Yep this is a similar file truncation path.  I'll repost my previous rfc
patch separately soon.

Thanks,

-- 
Peter Xu

Re: [PATCH] mm: Fix mmap_assert_locked() in follow_pte()

Posted by Andrew Morton 1 year, 7 months ago

On Wed, 10 Jul 2024 22:13:17 -0700 Pei Li <peili.dev@gmail.com> wrote:

> This patch fixes this warning by acquiring read lock before entering
> untrack_pfn() while write lock is not held.
> 
> syzbot has tested the proposed patch and the reproducer did not
> trigger any issue.
> 

Thanks.

> ---
> Syzbot reported the following warning in follow_pte():
> 
> WARNING: CPU: 3 PID: 5192 at include/linux/rwsem.h:195 rwsem_assert_held include/linux/rwsem.h:195 [inline]
> WARNING: CPU: 3 PID: 5192 at include/linux/rwsem.h:195 mmap_assert_locked include/linux/mmap_lock.h:65 [inline]
> WARNING: CPU: 3 PID: 5192 at include/linux/rwsem.h:195 follow_pte+0x414/0x4c0 mm/memory.c:5980
> 
> This is because we are assuming that mm->mmap_lock should be held when
> entering follow_pte().

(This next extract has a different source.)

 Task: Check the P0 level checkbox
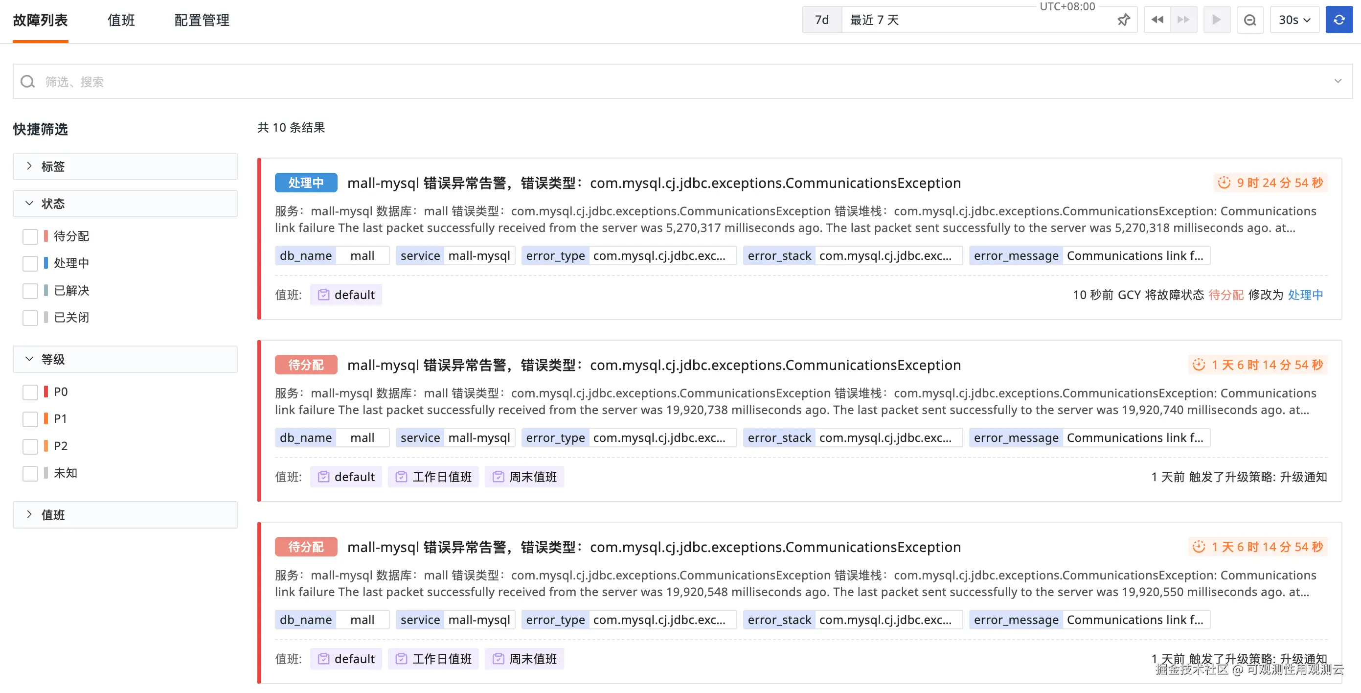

This is added in commit c5541ba378e3 (mm:
> follow_pte() improvements).
> 
> However, in the following call stack, we are not acquring the lock:
>  follow_phys arch/x86/mm/pat/memtype.c:957 [inline]
>  get_pat_info+0xf2/0x510 arch/x86/mm/pat/memtype.c:991
>  untrack_pfn+0xf7/0x4d0 arch/x86/mm/pat/memtype.c:1104
>  unmap_single_vma+0x1bd/0x2b0 mm/memory.c:1819
>  zap_page_range_single+0x326/0x560 mm/memory.c:1920
> 
> In zap_page_range_single(), we passed mm_wr_locked as false, as we do
> not expect write lock to be held.
> In the special case where vma->vm_flags is set as VM_PFNMAP, we are
> hitting untrack_pfn() which eventually calls into follow_phys.

I included the above (very relevant) info in the changelog.

And I added 

	Fixes: c5541ba378e3 ("mm: follow_pte() improvements")

and queued the patch for 6.10-rc7.  Hopefully David can review it for us.